有人温柔似水,喊的是心尖尖上易碎的珍宝。
有人浑似张飞喊哥哥,力拔山兮气盖世。
聪慧如沈晏,自然晓得男子唤女子卿卿,其意微妙。
可乌达摩壑每次喊卿卿,不是像来上门挑战的,便是像要带着沈雁归去要别人命的。
声音纯粹得没有半点杂念。
便就是因为他,沈晏也没去纠正别人喊自家妹妹卿卿。
乌达摩壑敲着自己的右胸口,试图勾起沈雁归的回忆。
墨承影内心冷哼一声:管你是谁,卿卿才不记得!
“吴大!”
沈雁归想起来了,“原来你不叫吴大,叫乌达?!”
墨承影:“……”自己果然是没人疼没人爱的小白菜,谁也记不住。
人类的悲喜并不相通,墨承影有多伤感,乌达摩壑便有多欢喜。
他嗯嗯点头,那狰狞的面貌莫名多了几分憨态。
故人重逢,沈雁归也不必刻意端着王妃架子,她握拳刚想捶乌达摩壑的胳膊,隐隐感觉到一道寒光。
拳头自然松开,手指挠了挠脸颊。
“那时候只有你坚定说自己真名吴大,我们都以为是吴家老大,跟张三李四一样,没想到还真是乌达。”

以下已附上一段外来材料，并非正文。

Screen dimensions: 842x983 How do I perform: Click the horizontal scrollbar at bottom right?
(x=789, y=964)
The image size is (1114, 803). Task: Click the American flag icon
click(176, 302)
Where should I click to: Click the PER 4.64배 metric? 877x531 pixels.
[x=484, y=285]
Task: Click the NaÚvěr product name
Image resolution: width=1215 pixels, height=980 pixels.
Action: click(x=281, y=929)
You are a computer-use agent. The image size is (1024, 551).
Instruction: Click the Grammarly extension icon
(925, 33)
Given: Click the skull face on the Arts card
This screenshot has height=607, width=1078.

乌达摩壑没瞧出沈雁归的小动作变化,他欢喜道:“都一样,一个名字而已,卿卿想叫什么就叫什么。”
“我还以为你小时候提前长完了,没想到你还能继续长,长这么壮!”
沈雁归抬头瞧着乌达摩壑,“所以你是故意让丹珠挑战我,好试探我的身份?”
“以我的性子,本来想直接问的,可我听说你们夫妇感情不和,也没住在一起,怕说多了对你不利,便想着让丹珠出手。”
当年沈雁归在永州蒙面各种遮掩身份,这套枪法,比她的脸更具有辨识度。
也因此,沈雁归离开永州后,轻易不会用自己的独门招式。
这次也是沙屠鲁态度倨傲,丹珠打法又格外野蛮,她为了大夏颜面才出手。
“可你怎想起要来试探我的身份?”沈雁归好奇问。